The deals are meant to ensure some states are not paying more than others for comparative service. It also helps align states in a stronger partnership with the federal government, which created the semi-public corporation in the 1970s to take over passenger rail service from private railroads.
"The law in 2008 was a watershed moment for Amtrak," said Robert Puentes of the Brookings Institution, explaining that until then Amtrak had limped along between annual appropriations from Congress without the certainty needed for long-term improvements.
Republicans in Congress have repeatedly threatened to cut funding, criticizing the service as a money-losing, bloated bureaucracy too dependent on federal subsidies.
Overall, Amtrak expects state support to increase by about $86 million a year as a result of the law. The money will help support shorter routes that a March Brookings report found account for the overwhelming majority of the service's ridership, which overall has reached 31 million passengers a year.
Illinois was already subsidizing nearly all of its state service on routes from Chicago to Quincy in western Illinois and Carbondale in the southern part of the state, as well as to St. Louis and Milwaukee.
The state is picking up the tab for one additional daily roundtrip on the Chicago-to-St. Louis corridor, where the state is investing heavily to speed up trains to 110 mph with help from President Barack Obama's high-speed rail initiative.
The issue of greater state support has been more contentious in neighboring Indiana, which will have to put up $3.1 million to keep the Hoosier State line to Chicago running. Some town mayors and others have insisted that any agreement include a commitment by Amtrak to boost the line's reliability, speed, services and ridership.
Officials there may opt for a short-term agreement to provide additional time for a comprehensive arrangement.
The state deals will undoubtedly lead to more of that kind of scrutiny from local officials, said Richard Harnish, director of the Midwest High Speed Rail Association.
"I think we move into a new phase where those states will be paying more attention to the quality of service and that's a very good thing," he said.

------------------------------------------------

- [WHAT IS EXPECTED] According to the passage on Amtrak funding, how much must Indiana put up to keep the Hoosier State line to Chicago running? The material that comes next has no connection to the passage on Amtrak funding.

- [INFORMATION SHOWN]
------------------------------------------------

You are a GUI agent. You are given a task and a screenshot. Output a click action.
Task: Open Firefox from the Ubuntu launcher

------------------------------------------------

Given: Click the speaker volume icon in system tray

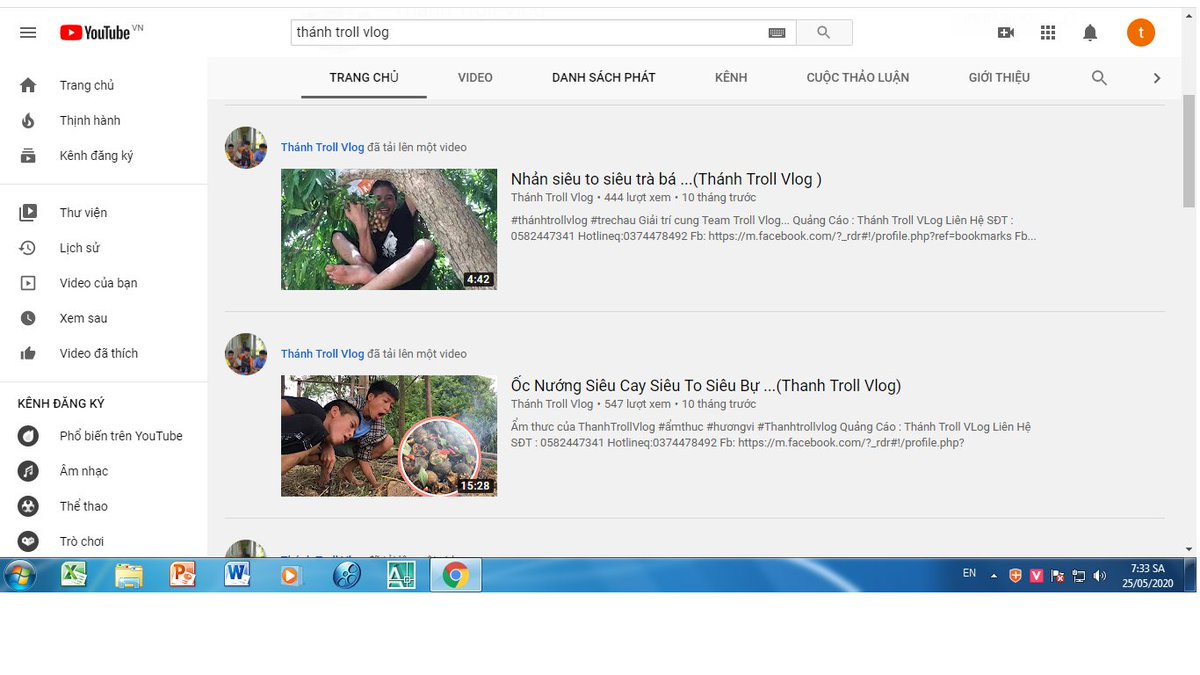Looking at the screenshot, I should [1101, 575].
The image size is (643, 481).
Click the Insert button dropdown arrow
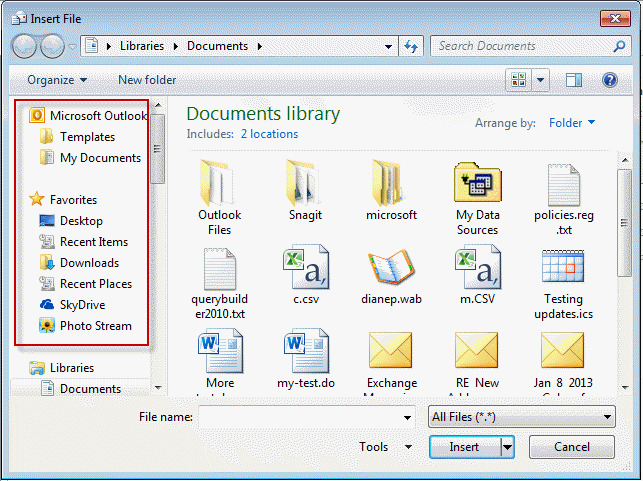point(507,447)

------------------------------------------------

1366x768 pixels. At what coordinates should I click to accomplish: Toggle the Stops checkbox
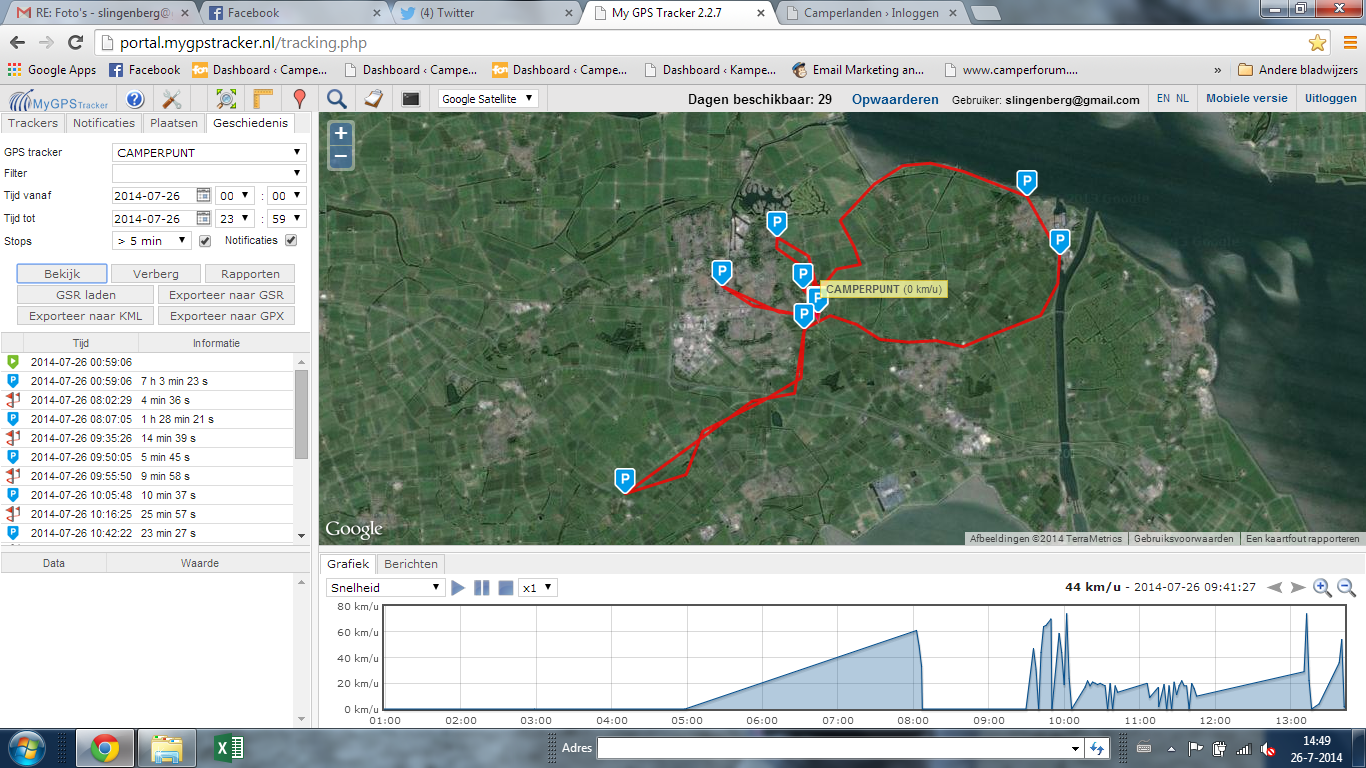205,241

------------------------------------------------

- [FINAL ANSWER] $3.1 million.